Can anyone explain this? (Stellarium)

[furrysocks2]

I've just been playing with Stellarium.

Settings something like this:

• Show atmosphere - off
• Show planets - on
• Equatorial grid - on
• Ecliptic - on
• Cardinal points - off
• Constellation lines/labels - on
• Show ground - off
• Show fog - off

I had the Sun selected, centered on it, used equatorial mount, was and zoomed out to 150 degrees or thereabouts.

Fast forwarding so a month takes around 2 seconds, was cool. You could watch Mercury and Venus orbit the Sun, see the Sun move through the constellations of the zodiac, see the moon flash by every month, etc. Almost feels like the celestial sphere is a sphere, and you can pick out constellations, RA and dec, and generally get a bit dizzy.

 

Then I changed focus to the Moon...

 

Centered on the moon, and slowed down the fast-forward by one click, so that one day is approximately one second. What I see then is a pulsing, like a surge every second, as if speeding up and slowing down. If I reduce the FoV, zooming in on the moon a bit, it appears not to follow a straight line, but bounces around in time with the pulsing. This is easy to see with the ecliptic turned on.

What's going on?!

 

Very odd, until I understand what I'm looking at.... perhaps Stellarium is messing up, I don't know.

[Starlight 1]

Are you seeing that the Moon rise in the West and going back down in the West it so that right.

The Earth go backward and the Moon it locked to the Earth  so A new Moon come up in the West .

 

[Steve Ward]

It appears to pulse because the phases make it appear from invisible at 'new' to fully illuminated at 'full' and obviously all the different phases in between show different degrees of illumination ... i.e getting brighter then dimmer ... pulsing at that speed ... 

[furrysocks2]

1 hour ago, Starlight 1 said:

Are you seeing that the Moon rise in the West and going back down in the West it so that right.

The Earth go backward and the Moon it locked to the Earth  so A new Moon come up in the West .

 

I'm not sure if that's what I'm seeing - the moon's not rising as such...

 

1 minute ago, Steve Ward said:

It appears to pulse because the phases make it appear from invisible at 'new' to fully illuminated at 'full' and obviously all the different phases in between show different degrees of illumination ... i.e getting brighter then dimmer ... pulsing at that speed ... 

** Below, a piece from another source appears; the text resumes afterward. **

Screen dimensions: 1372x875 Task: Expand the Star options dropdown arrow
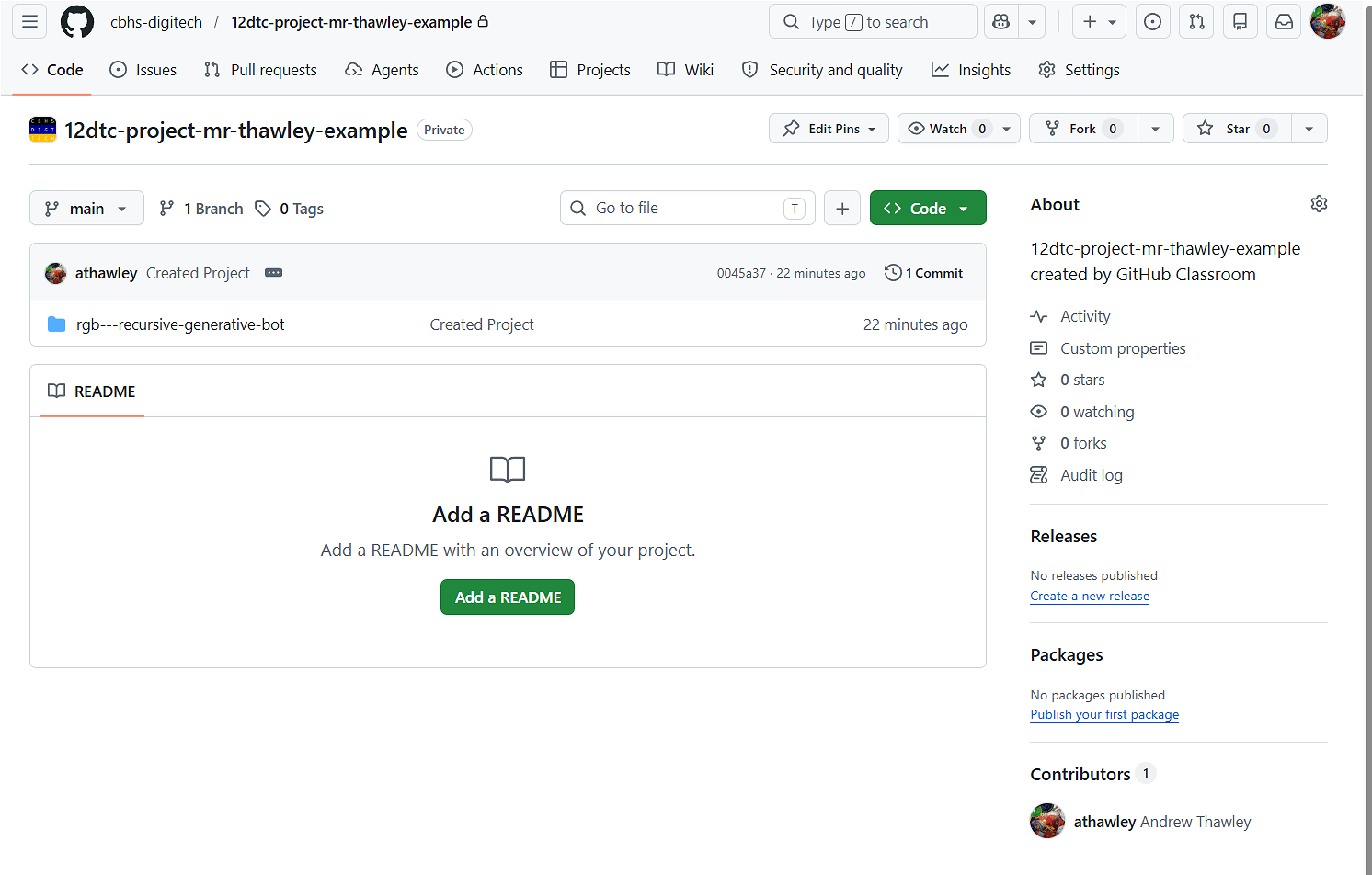1309,128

It's pulsing once a day though...

 

 

[furrysocks2]

Ahhh....

Could it be because Stellarium is showing a topocentric view (ie my observing position on the surface of the earth)? If it were geocentric (center of the earth) then all would appear stable, but because we spin on our axis, the motion of my observing position through space is uneven?

[Starlight 1]

I was thinking really be possible to see in real time having all the planets and the moon all moving, looking at the video Steve's explanation more plausible.

[laudropb]

I agree with Steve. It is due to the changing phases of the Moon.

[furrysocks2]

Just now, laudropb said:

I agree with Steve. It is due to the changing phases of the Moon.

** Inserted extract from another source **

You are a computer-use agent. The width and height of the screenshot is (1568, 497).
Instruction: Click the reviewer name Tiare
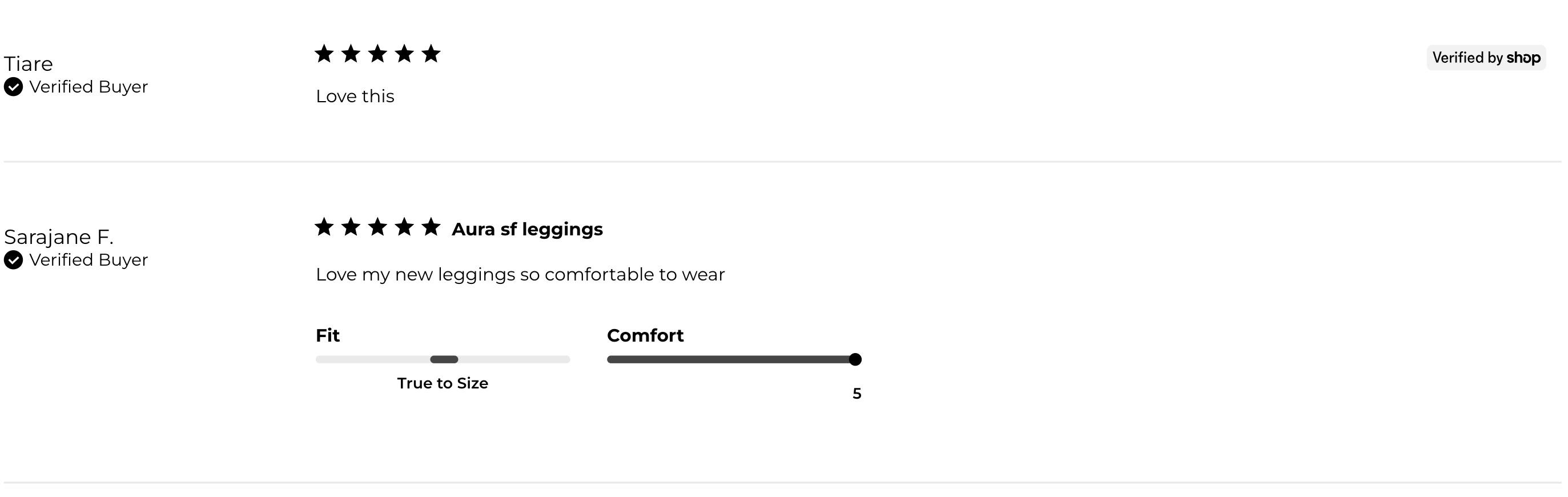[28, 63]
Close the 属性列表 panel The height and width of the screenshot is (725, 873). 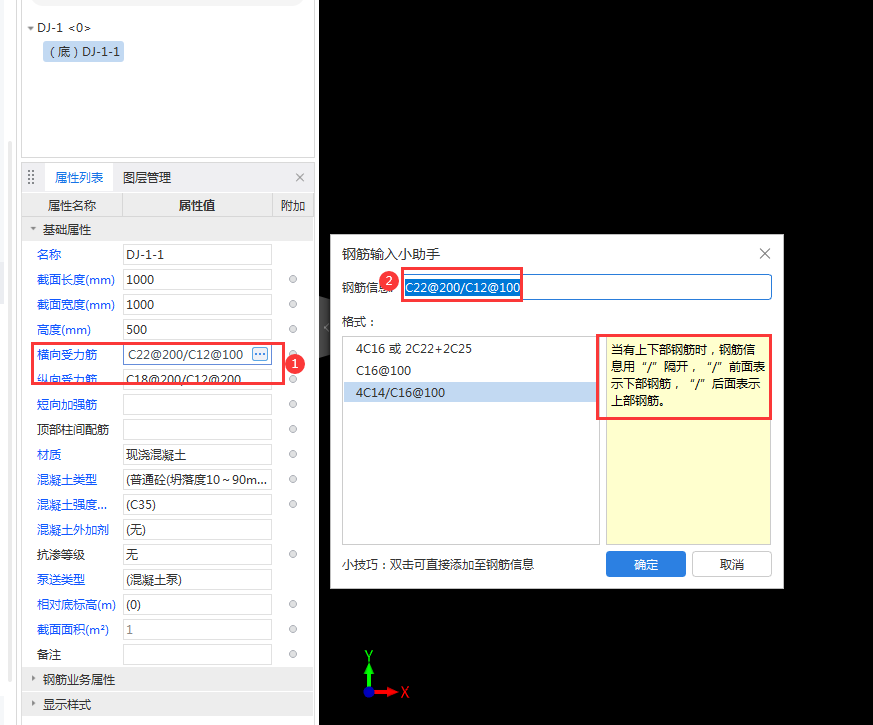[x=299, y=177]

But the wobble period is 1/day - so I don't understand why phase comes into it as you can see the phase in the animation wax slowly from new to crescent...??

[furrysocks2]

My hypothesis is still that the wobble is due to parallax - I can't get my head around an argument for phase.

 

I took ra/dec values from Stellarium on the hour, every hour, for a day, and for the two midnight values linearly interpolated reference sets. Graphing the difference between the two gave me these:

 

Converting RA variation in hours to degrees and summing with DEC, I get this:

 

 

Calculating my approximate displacement over half a rotation of the earth using c=2Rsin(a/2) at latitude 56.25N, I get  approximately 7080km - this used an arbitrary value for Earth's radius and does not account for it being a spheroid.

Using trigonometry to calculate the length of the hypotenuse of a right angled triangle using half my displacement and half the variation in angle, I get a value of 414,730 km.

In Stellarium, the values were taken for 19th Jan, 3 days from apogee on 22th Jan, for which an arbitrary online resource gives me a value of 404,914 km, and another site gave me approx 402,500km on 20th Jan. So if I ignore the radius of the two bodies and whether the quoted or calculated measurements include these or not, and considered the distance to the moon as 402,000km, I would have an error of 3.17%, which could easily be mistaken for a successful calculation.

 

Did I do it, or a meringue??

 

Edit: if, rather than summing RA/DEC variations, I combine them with Pythagoras, I get 400,401km, error of -0.4%. Not sure I know exactly what I'm doing, though.